The set of six stamps for auction includes the congratulatory note found with the stamps and a certificate of authenticity from the Postmaster General.

But the upright Jenny scheme has sparked criticism, including from the Postal Service Office of Inspector General, the service’s watchdog agency.

In a management alert issued July 15, John Cihota, the deputy assistant inspector general, found that the Postal Service “strongly and inappropriately influenced the secondary market by creating the rarity,” adding that two sets of upright Jennies had sold for $51,750 and $55,000, respectively.

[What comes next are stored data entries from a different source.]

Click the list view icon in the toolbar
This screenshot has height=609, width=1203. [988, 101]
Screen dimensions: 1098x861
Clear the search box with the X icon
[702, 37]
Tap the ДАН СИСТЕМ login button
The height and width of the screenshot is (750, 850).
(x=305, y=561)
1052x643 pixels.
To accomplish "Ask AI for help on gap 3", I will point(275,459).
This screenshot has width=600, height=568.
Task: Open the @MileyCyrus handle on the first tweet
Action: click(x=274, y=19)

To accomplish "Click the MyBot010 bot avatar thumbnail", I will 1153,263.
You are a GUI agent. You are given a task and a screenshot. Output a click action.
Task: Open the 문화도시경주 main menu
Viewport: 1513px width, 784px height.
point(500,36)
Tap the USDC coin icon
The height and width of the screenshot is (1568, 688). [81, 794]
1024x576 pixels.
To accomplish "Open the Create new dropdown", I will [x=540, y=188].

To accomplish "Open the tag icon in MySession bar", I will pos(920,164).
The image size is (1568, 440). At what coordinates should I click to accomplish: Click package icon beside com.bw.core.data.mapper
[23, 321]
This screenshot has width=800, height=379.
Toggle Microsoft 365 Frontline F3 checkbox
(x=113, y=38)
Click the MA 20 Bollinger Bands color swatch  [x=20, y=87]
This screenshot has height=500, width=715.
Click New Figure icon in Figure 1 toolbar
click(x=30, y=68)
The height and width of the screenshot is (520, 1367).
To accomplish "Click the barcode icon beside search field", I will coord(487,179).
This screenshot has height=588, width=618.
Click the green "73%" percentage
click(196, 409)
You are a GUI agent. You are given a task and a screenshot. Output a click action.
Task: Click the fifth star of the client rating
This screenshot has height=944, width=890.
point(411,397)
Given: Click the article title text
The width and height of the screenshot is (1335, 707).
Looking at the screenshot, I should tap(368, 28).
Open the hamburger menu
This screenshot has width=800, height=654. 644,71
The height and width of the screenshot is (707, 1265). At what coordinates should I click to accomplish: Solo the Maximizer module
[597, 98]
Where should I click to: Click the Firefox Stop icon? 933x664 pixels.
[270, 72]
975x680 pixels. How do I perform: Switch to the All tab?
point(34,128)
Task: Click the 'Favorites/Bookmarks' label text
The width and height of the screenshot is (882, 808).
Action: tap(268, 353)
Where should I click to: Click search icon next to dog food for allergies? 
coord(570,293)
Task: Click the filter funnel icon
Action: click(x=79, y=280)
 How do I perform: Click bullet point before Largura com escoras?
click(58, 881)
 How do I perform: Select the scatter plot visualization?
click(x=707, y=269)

In his memo, Cihota found that the Postal Service hadn’t cleared the promotion with its legal department and confusion with its distribution plan meant that only one sheet of upright Jennies was sent out between March and December 2014. When staff at the stamp fulfillment center in Kansas discovered the mistake last December, they randomly selected three customers who ordered the inverted Jenny commemorative stamps and sent them an additional sheet of upright Jennies in violation of Postal Service policy that prohibits employees from giving away stamps, according to Cihota’s report.

In conclusion, the inspector general’s office determined that the Postal Service needed to improve controls, but agreed with Postal Service management that it would not be cost-effective to locate the stamps in the general public and would be bad business practice to destroy them. Meanwhile, 23 of the stamp sheets still have not been distributed.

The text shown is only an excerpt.